Sağlık emekçilerinin talepleri nettir;
– Temel ücretin en düşüğü yoksulluk sınırının üstünde olacak şekilde yükseltilmesi ve yapılan/yapılacak olan tüm ek ödemelerin maaşa ve emekliliğe yansıtılması, ek ödemelerdeki haksızlıkların giderilmeli, üç ay tavan yapılacağı duyurulan ek ödemelerin tüm sağlık emekçilerini kapsayacak şekilde ve meslek grupları ve istihdam biçimleri arasında adaletsizliğe neden olmayacak şekilde ödenmesi, ayrıca salgının başladığı tarihten itibaren salgın dönemi boyunca ayrımsız tüm sağlık emekçilerine çift maaş ödemesi yapılması,
– 3 Ağustos 2018 Resmi Gazetede yayınlanarak çıkan torba yasa; sağlık ve sosyal hizmet emekçilerinin taleplerini karşılamayan bir düzenlemedir. Fiili Hizmet Süresi Zammı (yıpranma payı) sağlık ve sosyal hizmet işkolunda çalışan bütün emekçileri ve geçmiş çalışma sürelerini de kapsayacak şekilde ve fiili çalışma süresi şartı kaldırılarak 5 yıla 1 yıl yıpranma payı olacak şekilde yeniden düzenlenmesi, ayrıca salgın döneminden kaynaklı olarak artı 1 yıl yıpranma payı hakkımızın verilmesi,
– Sağlık alanında yeni atamaların kadrolu, güvenceli yapılması, 4B 4C 4D sözleşmeli, taşeron, ücretli, vekil vb. istihdam modelleri ile çalıştırılan bütün sağlık ve sosyal hizmet emekçilerinin 4A kadrosuna geçirilmesi, KHK ile ihraç edilen ve güvenlik soruşturmaları bahanesiyle ataması yapılmayan sağlık emekçilerinin ivedilikle işe başlatılması,
– 657 sayılı kanunun ekli 1 sayılı cetvelde düzenlenen ek gösterge rakamlarının sağlık ve sosyal hizmet iş kolunda çalışan tüm emekçileri kapsayacak, en az 3600 ek gösterge olacak şekilde kademeli olarak yükseltilmesi şeklinde düzenlenmesi ayrıca 1 derece verilmesi,
– Covid-19 enfeksiyonu geçiren sağlık emekçisinin zararının tanzimi için “mesleki risklere bağlı ortaya çıkan hastalık” olarak kabul edilip, iş kazası/meslek hastalığı olduğuna dair düzenlemenin derhal yapılması.

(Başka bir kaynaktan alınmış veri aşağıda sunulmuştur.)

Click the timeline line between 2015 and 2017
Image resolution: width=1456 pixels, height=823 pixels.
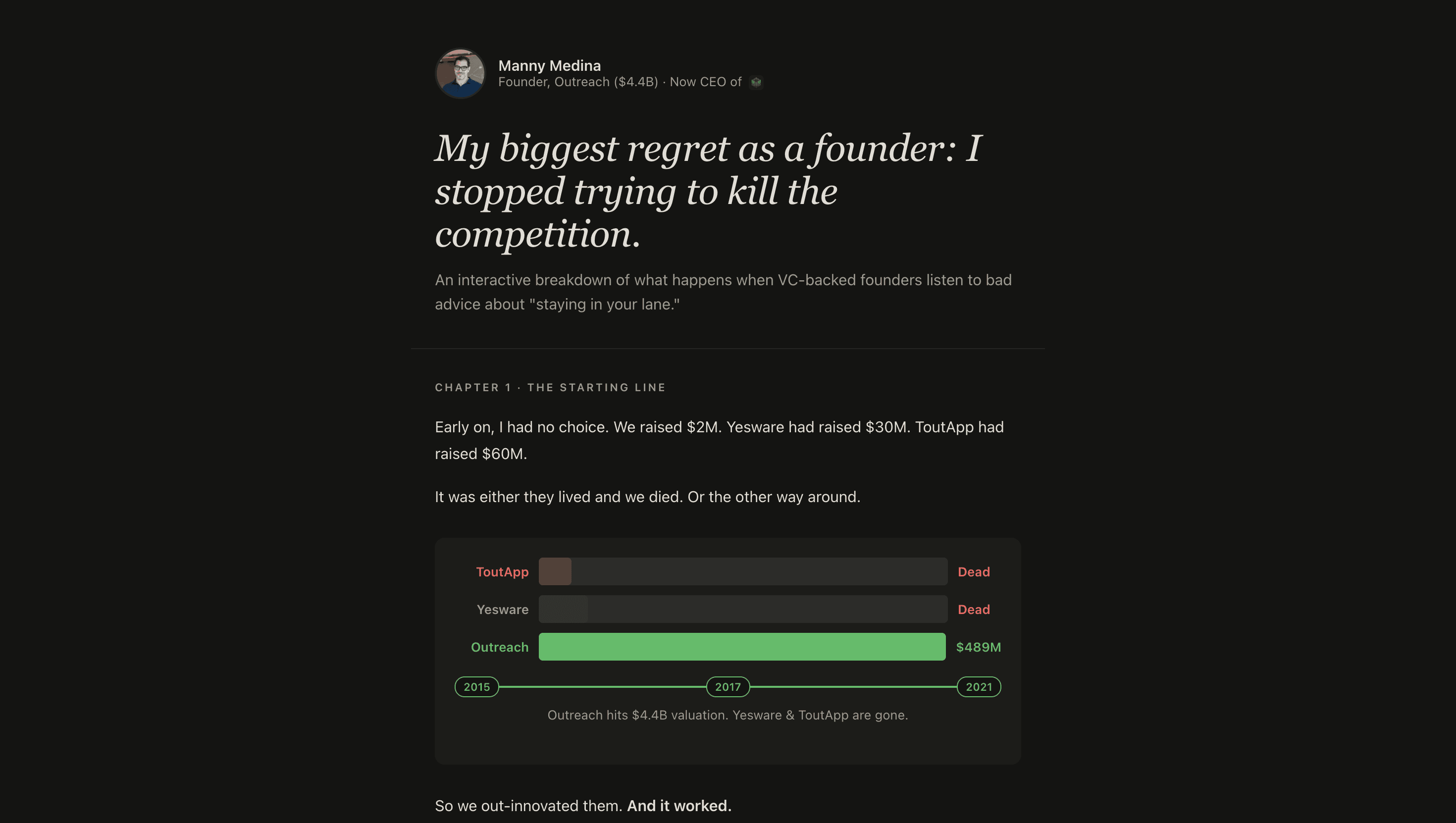click(602, 687)
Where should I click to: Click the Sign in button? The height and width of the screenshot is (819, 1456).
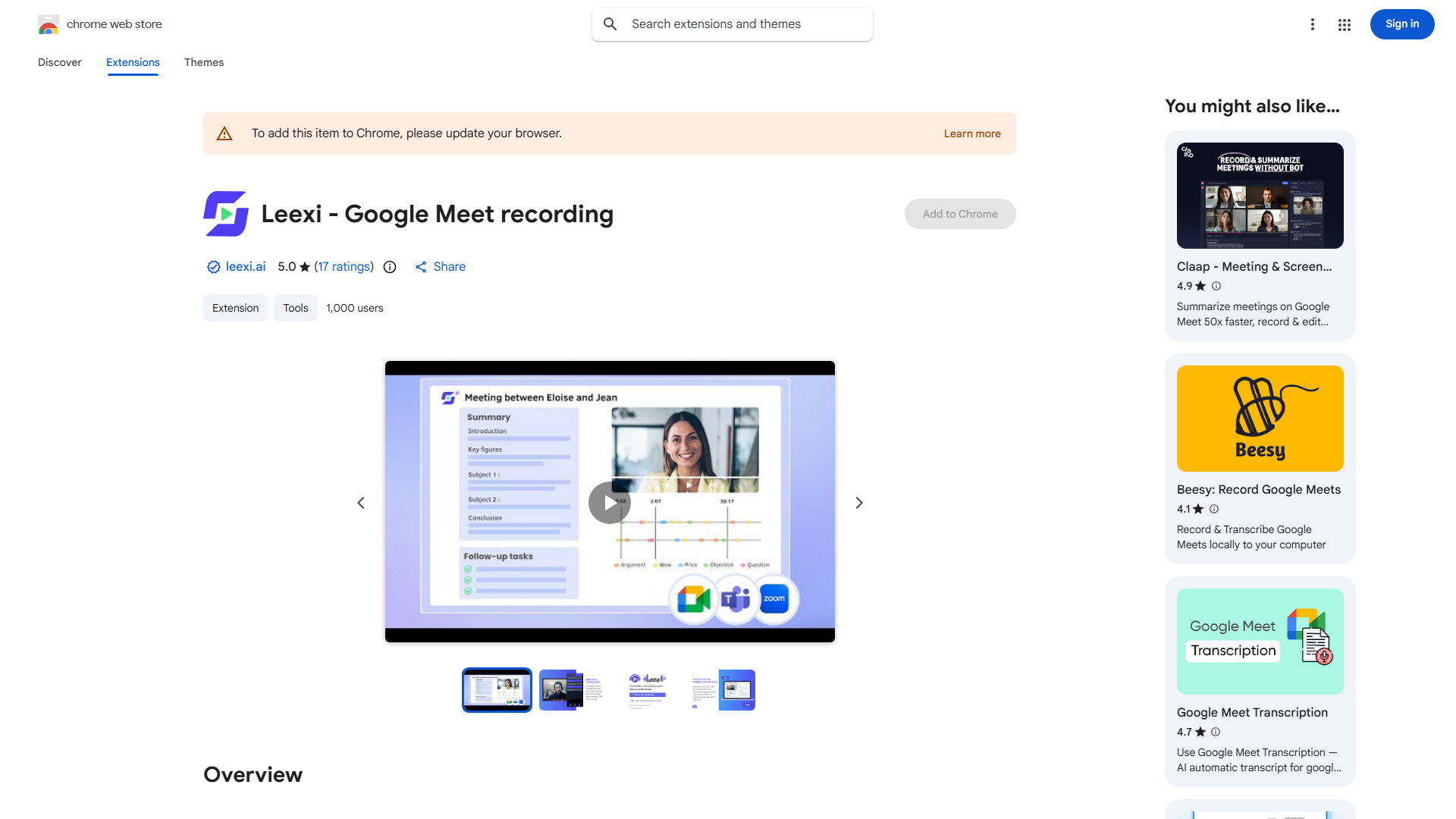[1401, 24]
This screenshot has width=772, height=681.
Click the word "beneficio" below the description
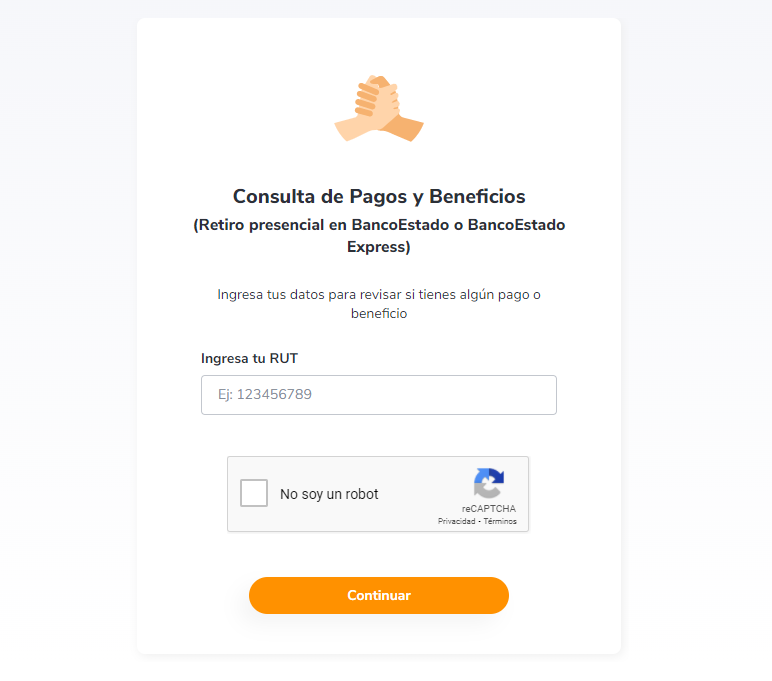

Ağır çalışma koşullarında, düşük ücretle, esnek ve kuralsız çalıştırma biçimleriyle ve gelecek kaygısıyla yürüttüğümüz sağlık ve sosyal hizmet sunumunun daha nitelikli verilebilmesi için taleplerimizin biran önce yerine getirilmesi gerekmektedir.